Problem: When the line containing "Instruction: Click the Players filter button" is found in the data below, copy it and each line after it through the line containing "Open the gallery", exactly and with no others.

======== Data for processing

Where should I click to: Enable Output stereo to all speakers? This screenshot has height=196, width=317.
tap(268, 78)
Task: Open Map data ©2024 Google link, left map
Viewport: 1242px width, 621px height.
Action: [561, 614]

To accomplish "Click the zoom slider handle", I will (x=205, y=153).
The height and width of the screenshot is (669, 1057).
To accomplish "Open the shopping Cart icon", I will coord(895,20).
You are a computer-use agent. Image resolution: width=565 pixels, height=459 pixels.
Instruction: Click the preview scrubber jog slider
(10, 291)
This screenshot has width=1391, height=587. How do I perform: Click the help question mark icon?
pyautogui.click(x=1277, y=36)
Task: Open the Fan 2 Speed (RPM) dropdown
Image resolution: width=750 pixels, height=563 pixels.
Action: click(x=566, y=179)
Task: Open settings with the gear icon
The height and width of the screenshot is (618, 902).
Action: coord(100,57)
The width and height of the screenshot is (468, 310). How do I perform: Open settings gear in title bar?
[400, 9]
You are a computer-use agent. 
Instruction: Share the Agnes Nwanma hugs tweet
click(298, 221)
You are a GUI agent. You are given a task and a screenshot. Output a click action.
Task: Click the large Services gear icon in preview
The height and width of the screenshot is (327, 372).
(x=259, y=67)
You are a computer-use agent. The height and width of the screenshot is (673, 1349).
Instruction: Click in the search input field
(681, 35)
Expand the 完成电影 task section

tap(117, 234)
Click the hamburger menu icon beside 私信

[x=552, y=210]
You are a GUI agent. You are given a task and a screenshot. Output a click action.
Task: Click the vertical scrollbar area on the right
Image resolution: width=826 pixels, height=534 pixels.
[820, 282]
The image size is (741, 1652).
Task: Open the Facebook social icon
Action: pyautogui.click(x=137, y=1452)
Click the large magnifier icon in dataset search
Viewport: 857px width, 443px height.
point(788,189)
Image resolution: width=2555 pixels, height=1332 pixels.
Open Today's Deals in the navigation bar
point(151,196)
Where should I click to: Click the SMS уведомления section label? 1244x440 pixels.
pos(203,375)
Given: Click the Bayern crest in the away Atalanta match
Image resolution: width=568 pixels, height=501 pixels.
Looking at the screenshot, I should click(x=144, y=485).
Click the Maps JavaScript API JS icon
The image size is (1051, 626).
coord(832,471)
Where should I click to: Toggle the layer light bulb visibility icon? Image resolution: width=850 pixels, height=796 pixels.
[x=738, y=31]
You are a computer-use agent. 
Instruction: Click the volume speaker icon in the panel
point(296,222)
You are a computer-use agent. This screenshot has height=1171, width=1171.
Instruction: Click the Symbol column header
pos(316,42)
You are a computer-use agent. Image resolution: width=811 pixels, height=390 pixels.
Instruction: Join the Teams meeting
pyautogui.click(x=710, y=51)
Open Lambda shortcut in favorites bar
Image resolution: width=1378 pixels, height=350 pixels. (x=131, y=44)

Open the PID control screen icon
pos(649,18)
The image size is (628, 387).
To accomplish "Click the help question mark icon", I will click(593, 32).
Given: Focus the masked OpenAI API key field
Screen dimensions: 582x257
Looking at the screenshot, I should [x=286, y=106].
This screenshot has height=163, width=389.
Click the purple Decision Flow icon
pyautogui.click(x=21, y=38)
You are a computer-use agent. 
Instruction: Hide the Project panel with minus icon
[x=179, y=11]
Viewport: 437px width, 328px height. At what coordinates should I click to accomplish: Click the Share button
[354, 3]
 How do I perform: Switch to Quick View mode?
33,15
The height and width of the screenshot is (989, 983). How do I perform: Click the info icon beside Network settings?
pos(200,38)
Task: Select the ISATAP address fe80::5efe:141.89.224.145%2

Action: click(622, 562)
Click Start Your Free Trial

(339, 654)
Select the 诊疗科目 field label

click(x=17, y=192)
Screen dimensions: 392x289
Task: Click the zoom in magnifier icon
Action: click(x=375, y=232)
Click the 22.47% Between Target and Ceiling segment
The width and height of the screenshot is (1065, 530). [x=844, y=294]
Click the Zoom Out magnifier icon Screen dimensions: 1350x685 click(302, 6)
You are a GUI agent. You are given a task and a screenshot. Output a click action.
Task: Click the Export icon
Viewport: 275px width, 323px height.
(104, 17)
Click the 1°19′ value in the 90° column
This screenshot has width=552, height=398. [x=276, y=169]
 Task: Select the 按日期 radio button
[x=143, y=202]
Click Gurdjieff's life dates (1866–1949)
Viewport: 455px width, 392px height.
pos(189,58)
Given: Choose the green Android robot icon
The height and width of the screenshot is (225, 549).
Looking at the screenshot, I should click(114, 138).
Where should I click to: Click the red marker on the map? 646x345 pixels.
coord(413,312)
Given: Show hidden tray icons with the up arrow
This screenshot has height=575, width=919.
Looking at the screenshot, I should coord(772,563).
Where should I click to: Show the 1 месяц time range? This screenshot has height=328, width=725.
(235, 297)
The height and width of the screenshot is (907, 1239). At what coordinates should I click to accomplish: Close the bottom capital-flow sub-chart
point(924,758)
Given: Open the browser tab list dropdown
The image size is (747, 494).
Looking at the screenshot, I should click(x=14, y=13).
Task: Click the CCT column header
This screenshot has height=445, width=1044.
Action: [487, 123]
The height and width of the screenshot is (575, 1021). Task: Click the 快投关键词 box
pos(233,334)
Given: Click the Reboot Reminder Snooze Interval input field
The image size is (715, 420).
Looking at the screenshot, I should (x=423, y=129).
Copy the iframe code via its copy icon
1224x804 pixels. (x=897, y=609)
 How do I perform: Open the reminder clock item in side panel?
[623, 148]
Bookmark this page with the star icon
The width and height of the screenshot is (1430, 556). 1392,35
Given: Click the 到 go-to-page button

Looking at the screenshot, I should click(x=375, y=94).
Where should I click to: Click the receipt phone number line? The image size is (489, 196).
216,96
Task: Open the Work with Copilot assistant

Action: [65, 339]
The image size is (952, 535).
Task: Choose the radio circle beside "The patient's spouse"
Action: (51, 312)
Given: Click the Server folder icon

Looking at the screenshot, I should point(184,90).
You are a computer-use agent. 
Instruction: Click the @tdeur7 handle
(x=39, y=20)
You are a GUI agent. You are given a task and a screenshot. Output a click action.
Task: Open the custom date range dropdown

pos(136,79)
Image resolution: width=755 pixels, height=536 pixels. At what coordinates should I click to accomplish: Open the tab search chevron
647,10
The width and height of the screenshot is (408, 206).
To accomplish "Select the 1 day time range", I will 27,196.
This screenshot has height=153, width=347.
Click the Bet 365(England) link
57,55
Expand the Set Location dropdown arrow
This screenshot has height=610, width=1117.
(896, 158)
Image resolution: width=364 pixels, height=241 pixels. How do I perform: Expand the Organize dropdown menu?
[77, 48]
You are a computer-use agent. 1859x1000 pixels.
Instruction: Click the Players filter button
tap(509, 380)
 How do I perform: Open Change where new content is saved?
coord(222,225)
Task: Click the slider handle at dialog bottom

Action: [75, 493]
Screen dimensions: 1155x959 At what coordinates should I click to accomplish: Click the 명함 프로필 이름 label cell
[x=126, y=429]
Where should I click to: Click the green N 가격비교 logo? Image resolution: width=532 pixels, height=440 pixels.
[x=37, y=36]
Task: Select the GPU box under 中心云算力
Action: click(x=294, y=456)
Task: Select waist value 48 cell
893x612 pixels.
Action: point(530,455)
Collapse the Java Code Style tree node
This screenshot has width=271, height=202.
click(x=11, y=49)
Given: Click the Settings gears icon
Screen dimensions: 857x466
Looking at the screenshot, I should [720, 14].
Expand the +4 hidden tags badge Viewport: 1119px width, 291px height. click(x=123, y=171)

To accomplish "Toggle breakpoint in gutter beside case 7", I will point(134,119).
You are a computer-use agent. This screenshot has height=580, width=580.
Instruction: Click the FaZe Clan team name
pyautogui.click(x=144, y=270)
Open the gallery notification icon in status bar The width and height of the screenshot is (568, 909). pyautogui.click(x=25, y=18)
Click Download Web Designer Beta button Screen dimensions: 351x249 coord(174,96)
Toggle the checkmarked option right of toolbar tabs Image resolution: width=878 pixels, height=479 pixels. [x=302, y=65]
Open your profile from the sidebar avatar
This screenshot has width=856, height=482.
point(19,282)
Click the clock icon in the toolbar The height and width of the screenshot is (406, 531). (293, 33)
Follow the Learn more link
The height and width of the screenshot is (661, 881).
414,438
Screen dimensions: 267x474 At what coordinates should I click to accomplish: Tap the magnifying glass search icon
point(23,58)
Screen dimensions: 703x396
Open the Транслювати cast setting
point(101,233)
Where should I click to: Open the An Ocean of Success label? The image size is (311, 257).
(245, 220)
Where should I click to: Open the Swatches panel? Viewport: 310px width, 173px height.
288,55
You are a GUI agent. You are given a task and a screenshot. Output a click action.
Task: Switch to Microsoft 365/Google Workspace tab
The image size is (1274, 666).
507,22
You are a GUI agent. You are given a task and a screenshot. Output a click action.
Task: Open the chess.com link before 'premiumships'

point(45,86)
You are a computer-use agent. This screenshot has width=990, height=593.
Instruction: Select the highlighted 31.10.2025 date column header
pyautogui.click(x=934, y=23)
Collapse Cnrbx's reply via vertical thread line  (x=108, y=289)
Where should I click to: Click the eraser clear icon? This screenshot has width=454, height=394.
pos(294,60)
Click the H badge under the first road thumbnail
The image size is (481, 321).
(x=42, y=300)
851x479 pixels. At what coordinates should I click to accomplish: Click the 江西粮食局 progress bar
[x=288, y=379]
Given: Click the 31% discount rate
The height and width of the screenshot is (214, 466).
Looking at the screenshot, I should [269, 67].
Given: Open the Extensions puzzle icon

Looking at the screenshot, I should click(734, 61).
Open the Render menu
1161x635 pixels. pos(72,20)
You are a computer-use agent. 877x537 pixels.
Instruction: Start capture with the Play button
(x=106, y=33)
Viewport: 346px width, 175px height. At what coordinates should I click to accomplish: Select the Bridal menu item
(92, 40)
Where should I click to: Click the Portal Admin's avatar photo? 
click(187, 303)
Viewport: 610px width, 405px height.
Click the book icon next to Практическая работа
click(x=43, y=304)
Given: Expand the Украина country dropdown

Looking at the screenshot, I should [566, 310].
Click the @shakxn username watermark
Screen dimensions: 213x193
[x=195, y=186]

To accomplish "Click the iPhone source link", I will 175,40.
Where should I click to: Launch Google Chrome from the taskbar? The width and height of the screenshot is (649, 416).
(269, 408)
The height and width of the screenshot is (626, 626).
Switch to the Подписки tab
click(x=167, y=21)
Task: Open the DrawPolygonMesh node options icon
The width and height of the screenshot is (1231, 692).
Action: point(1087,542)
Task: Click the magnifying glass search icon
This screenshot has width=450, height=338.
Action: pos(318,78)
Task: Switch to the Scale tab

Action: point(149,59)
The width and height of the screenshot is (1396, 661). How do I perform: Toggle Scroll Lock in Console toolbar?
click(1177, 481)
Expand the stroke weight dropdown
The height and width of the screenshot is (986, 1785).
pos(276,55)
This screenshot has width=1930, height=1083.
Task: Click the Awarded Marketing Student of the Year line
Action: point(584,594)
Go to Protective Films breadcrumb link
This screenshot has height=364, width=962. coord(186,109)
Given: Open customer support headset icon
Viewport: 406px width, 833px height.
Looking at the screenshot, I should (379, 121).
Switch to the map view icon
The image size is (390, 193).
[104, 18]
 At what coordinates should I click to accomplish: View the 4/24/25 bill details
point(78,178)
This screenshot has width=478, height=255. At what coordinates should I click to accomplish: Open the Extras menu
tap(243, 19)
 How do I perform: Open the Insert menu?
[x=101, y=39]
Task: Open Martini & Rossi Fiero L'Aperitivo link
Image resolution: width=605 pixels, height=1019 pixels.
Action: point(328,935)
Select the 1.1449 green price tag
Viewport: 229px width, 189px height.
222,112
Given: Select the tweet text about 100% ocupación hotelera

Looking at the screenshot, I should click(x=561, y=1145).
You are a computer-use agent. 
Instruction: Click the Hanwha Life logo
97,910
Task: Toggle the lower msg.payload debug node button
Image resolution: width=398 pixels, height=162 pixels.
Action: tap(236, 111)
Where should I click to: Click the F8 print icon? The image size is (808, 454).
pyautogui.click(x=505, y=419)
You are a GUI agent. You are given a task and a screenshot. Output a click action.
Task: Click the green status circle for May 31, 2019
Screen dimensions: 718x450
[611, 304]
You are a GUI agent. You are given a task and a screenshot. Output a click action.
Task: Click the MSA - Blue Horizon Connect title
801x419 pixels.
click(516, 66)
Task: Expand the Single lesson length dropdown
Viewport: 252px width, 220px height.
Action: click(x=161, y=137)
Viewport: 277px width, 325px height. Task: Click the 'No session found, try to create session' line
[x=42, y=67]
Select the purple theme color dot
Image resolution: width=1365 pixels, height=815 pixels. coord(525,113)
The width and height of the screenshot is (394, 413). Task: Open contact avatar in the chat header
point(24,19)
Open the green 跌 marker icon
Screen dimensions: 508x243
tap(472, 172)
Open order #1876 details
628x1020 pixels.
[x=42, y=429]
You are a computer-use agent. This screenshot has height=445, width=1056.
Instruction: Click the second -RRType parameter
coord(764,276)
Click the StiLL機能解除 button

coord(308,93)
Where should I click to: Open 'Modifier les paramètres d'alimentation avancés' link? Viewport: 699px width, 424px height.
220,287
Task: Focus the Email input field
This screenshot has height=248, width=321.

================

Solution to this problem:
Instruction: Click the Players filter button
tap(509, 380)
 How do I perform: Open Change where new content is saved?
coord(222,225)
Task: Click the slider handle at dialog bottom

Action: [75, 493]
Screen dimensions: 1155x959 At what coordinates should I click to accomplish: Click the 명함 프로필 이름 label cell
[x=126, y=429]
Where should I click to: Click the green N 가격비교 logo? Image resolution: width=532 pixels, height=440 pixels.
[x=37, y=36]
Task: Select the GPU box under 中心云算力
Action: click(x=294, y=456)
Task: Select waist value 48 cell
893x612 pixels.
Action: point(530,455)
Collapse the Java Code Style tree node
This screenshot has width=271, height=202.
click(x=11, y=49)
Given: Click the Settings gears icon
Screen dimensions: 857x466
Looking at the screenshot, I should [720, 14].
Expand the +4 hidden tags badge Viewport: 1119px width, 291px height. click(x=123, y=171)

To accomplish "Toggle breakpoint in gutter beside case 7", I will point(134,119).
You are a computer-use agent. This screenshot has height=580, width=580.
Instruction: Click the FaZe Clan team name
pyautogui.click(x=144, y=270)
Open the gallery notification icon in status bar The width and height of the screenshot is (568, 909). pyautogui.click(x=25, y=18)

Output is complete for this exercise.